Он резко встал, выбрался на грязный балкон, закурил. Май вышел следом и, глянув по сторонам, не увидел церковки — она нырнула в тень. Луна светила во дворик из-за дома. Среди пустых баков, кирпичей, холмов мусора обманчиво сверкало битое стекло. Мандрыгин удивленно засмеялся:
— Смотрит на людей Бог и думает: «Правильно я ихних папку с мамкой из Райского сада выгнал».
— Хорошо, — оценил реплику Май и, устыдившись своего профессионального эгоизма, по-дурацки добавил: — В смысле, плохо, конечно, что выгнал… Потерянный Рай…

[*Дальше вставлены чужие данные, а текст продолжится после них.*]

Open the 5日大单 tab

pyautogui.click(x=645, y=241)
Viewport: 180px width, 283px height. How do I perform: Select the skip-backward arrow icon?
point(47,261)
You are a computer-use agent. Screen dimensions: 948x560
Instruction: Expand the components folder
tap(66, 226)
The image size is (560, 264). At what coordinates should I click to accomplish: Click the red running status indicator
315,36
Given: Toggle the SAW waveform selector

Они вернулись в комнату, сели. Василий смотрел на свечу, обняв костлявые коленки. Казалось, он заснул. Молчание угнетало Мая; он сделал заявление:
— Базарной страшилки про кости мертвецов в моей пьесе не будет!
— Вы считаете это выдумкой? — саркастически спросил Василий. — Ну, если вы богатый, вам бояться нечего. Будете в таком спецгробу возлежать — фараон позавидует. Да что фараон — Ленин!

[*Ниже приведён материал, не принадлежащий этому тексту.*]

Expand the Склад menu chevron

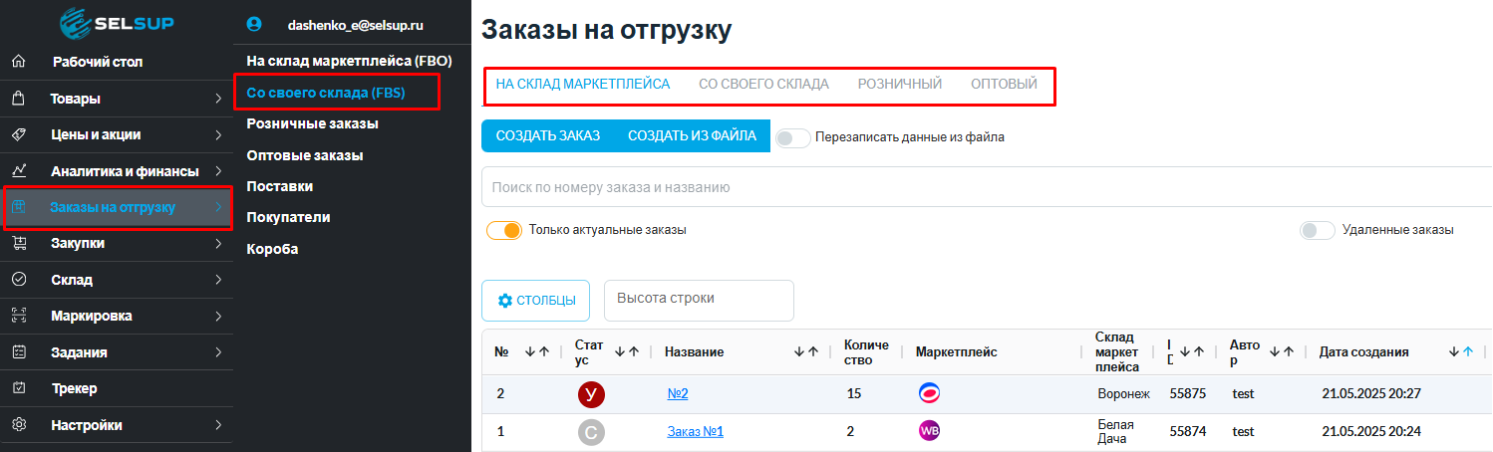coord(218,280)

Дикий, несусветный поворот беседы возбудил воображение Мая. Он представил, какая богатая, славная жизнь начнется после… бебрика. Как всем станет хорошо: и Тусе, и Гале… Из месива образов вдруг вылез пресловутый бебрик — маленький, злой, перепуганный, с копьем в искалеченной руке… Он был обречен. Его ничего не стоило убить, тем более что это давным-давно уже сделал, не моргнув глазом, царь Кадм.
— Я профессионал! — вслух пригрозил себе Май. — Я обязан выполнить работу. Не моргнув глазом!
— Ну их к лешему, морганья эти, — одобрил Василий, потягиваясь. — Наше дело — здравое: выживать, пока силы есть. И никаких соплей насчет высокого искусства!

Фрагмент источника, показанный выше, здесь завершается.